Celui-ci ne s’en doutait guère, étant, de nature, insouciant et peu méfiant, Il ne devait découvrir les méfaits de la police allemande de Paris, de la police politique en général, que lors de son accession au pouvoir, quelque vingt ans plus tard ! De plus il n’était pas franc-maçon — ce qui explique bien des choses — et quand on lui serrait le pouce de la main trois fois d’une certaine façon, il répondait en riant : « Ah nan, nan… je n’en suis pas ! »

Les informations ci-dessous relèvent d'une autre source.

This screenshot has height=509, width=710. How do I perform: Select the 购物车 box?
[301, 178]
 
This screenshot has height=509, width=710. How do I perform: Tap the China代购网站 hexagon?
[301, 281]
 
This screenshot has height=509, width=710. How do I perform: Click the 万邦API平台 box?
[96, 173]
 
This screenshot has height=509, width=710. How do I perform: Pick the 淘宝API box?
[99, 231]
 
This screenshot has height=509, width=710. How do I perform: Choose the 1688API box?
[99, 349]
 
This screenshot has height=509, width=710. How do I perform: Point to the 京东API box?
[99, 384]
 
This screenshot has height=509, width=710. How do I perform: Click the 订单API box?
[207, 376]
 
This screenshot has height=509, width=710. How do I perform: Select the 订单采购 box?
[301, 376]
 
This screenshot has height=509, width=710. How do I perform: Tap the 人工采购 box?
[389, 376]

L’infériorité des généraux du Second Empire par rapport aux généraux allemands l’avait beaucoup frappé et il en avait cherché la raison. N’était-ce pas que la pépinière des seconds était luthérienne, c’est-à-dire douée d’esprit critique, alors que la pépinière des premiers était rue des Postes, chez les Jésuites. Dans son enfance et sa jeunesse, Clemenceau avait entendu parler avec horreur des disciples de saint Ignace et de leurs monita secreta. Au Quartier Latin il avait retrouvé le même préjugé, grossi de Michelet et de Quinet, das les milieux médicaux. Il se créait facilement des marottes et des obsessions. Aucun doute, c’était le cléricalisme qui nous avait fait perdre la guerre de 1870. Ce qui importait, pour la revanche, c’était de confier autant que possible le haut commandement à des hommes de gauche, où du moins affranchis des superstitions romaines. Ces hommes, il s’agissait de les dénicher et de les pousser.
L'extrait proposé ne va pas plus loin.